Borrachera ideológica

La utilidad. Un ensayo también puede ser útil. Ramón González Férriz (Barcelona, 1977) defiende ese valor rentable para el lector que se acerque al ensayo. El placer de sentir que la lectura sirve, incluso para incidir en la política. El autor de La revolución divertida (Debate) y editor de Letras Libres, cree que en tanto el ensayista sea preso de su ideología no avanzará más allá de ella. “Te emborrachas de ideología y piensas que puedes explicarlo todo con ella. Hay que ser consciente de las limitaciones de la ideología, porque yo no quiero ser un tipo de partido”, explica.

¿Es el género propio del siglo XXI? “No. El género del siglo XXI es la tertulia, exactamente lo contrario al ensayo”, remata González Férriz muy cáustico. Explica que la exposición de certidumbres breves sobre cualquier cosa es la esencia de la tertulia, justo todo lo contrario al ensayo. Baños opina que para ser el género del XXI hay que pagar unas tasas, como pecar de condescendiente o cordial con los lectores (“Como si los tuviéramos”) para no cerrar el acceso al coto.

“Yo soy muy pesimista: no creo que el ensayo sea el género del futuro, aunque es verdad que la novela ha perdido el centro de la opinión”, ha tomado la palabra César Rendueles (Gijón, 1975), autor de Sociofobia (Capitán Swing), que asegura que es importante “resistir a la tentación de la originalidad”. El futuro no es de la originalidad, sino de los que repiten una y otra vez lo mismo. “Esos sí que son originales. Hago elogio de la pesadez”, a pesar de que coincida con los otros tres autores en una prosa limpia y accesible.

Reducir la complejidad del mundo, pero sin traicionarla. Esa es la máxima que figura en el escritorio de Antonio Baños. Transmitir conocimiento complejo y hacerlo inteligible, sin resistirse a la tensión de la creación. “¿El ensayo debe informar o formar conciencia? ¿Debe estar en el dato o en el relato? ¿Uno debe narrar esa complejidad?”, se pregunta.

Ensayistas VS. novelistas

De ahí que defina al ensayo como un intento, como un fracaso continuo, como un vademécum sin soluciones, como una herramienta que propicie la vuelta a la perplejidad. Hay unas cuantas recomendaciones para lograrlo: “Romper con el consenso de los mitos confortables. No halagar los oídos de nuestro propio público. No escribir para nadie, sino para todos. No tratar de convencer a los convencidos”, que, según Baños, ha sido uno de los grandes errores de la tradición española.

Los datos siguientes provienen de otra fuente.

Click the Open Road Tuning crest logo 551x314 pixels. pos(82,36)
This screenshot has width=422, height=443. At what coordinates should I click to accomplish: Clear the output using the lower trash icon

Otro fue permanecer lejos de la calle. Durante la conversación surgió el acercamiento del ensayo al periodismo -y nadie pareció sonrojarse por ello- por la necesidad de realidad que ha surgido entre la población española, a raíz del movimiento 15M, esencialmente. “De repente, hay un mundo que el novelista no sabe explicar. Es el mundo que nace en 2008”, dice Baños. Ramón González apunta que el género ha resurgido porque a la gente le interesa cada vez más la realidad, “muchos se han desengañado de la imaginación”.

El ensayo aporta información que las personas ninguneaban, pero que de un día para otro han necesitado descifrarla. En esa línea, Rendueles aclara que “es un auge de las preguntas más que de las respuestas”. Iván de la Nuez pinta una escena en la que las instituciones y la sociedad esperan a que pase la crisis para volver a funcionar como habían funcionado hasta el momento, mientras que los ensayistas, dice, son los únicos que han aprendido algo. Parte con ventaja y la quiere compartir.